5.0 We have heard the rival submissions and have also perused the material on record. The essential question before us is as to whether the provision for CSR as made by the assessee amounting to Rs.35,09,480/- can be considered as an ascertained liability or not. In terms of Clause-(c) of Explanation-1 to 115JB, the net profit is to be adjusted by any amount or amounts set aside to provision made for meeting liabilities, other than ascertained liabilities for arriving at the book profit in terms of Section 115JB of the Act. It is seen that, admittedly, the assessee has made the impugned provision in terms of the calculation provided by the guidelines issued by the Department of Public Enterprises.
However, although, the amount to be provided towards meeting the liability of the CSR expenditure has been quantified in accordance with the guidelines provided by the Department of Enterprises, how the amount is to be spent has neither been determined nor has been specified by the assessee. Thus, although the assessee has set-aside an amount ear-marked for spending towards the CSR obligation, how the ear-marked amount will be finally spent has not been determined. As per the Cambridge Advanced Learner’s Dictionary, the meaning of the word “ascertained” is “to make certain”. In dictionary.com, the word “ascertain” has been described as “to make certain, clear or definitely known” In the present case, how the amount ear-marked for spending towards the CSR obligation will be spent is “not certain”, “clear” or “definitely known”. At best, it is just an amount which has been set aside for being spent towards Corporate Social Responsibility but without any further certainty of its end-use. Thus, in our considered opinion, it cannot be said that the liability is an ascertained liability.
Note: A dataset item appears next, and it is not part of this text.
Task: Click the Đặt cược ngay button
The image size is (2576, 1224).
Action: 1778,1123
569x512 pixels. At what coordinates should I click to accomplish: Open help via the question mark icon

Although, the Ld. AR has placed reliance on numerous judicial precedents, the same are distinguishable on facts as in those cases the nature/mode of expenditure ear-marked for Corporate Social Responsibility spending was very much determined and specified i.e. the nature/mode of expenditure was “ascertained”. Therefore, on the peculiar facts of this case we are unable to agree to the contention of the Ld. AR that the impugned disallowance u/s 115JB was an ascertained liability. We dismiss the grounds raised by the assessee.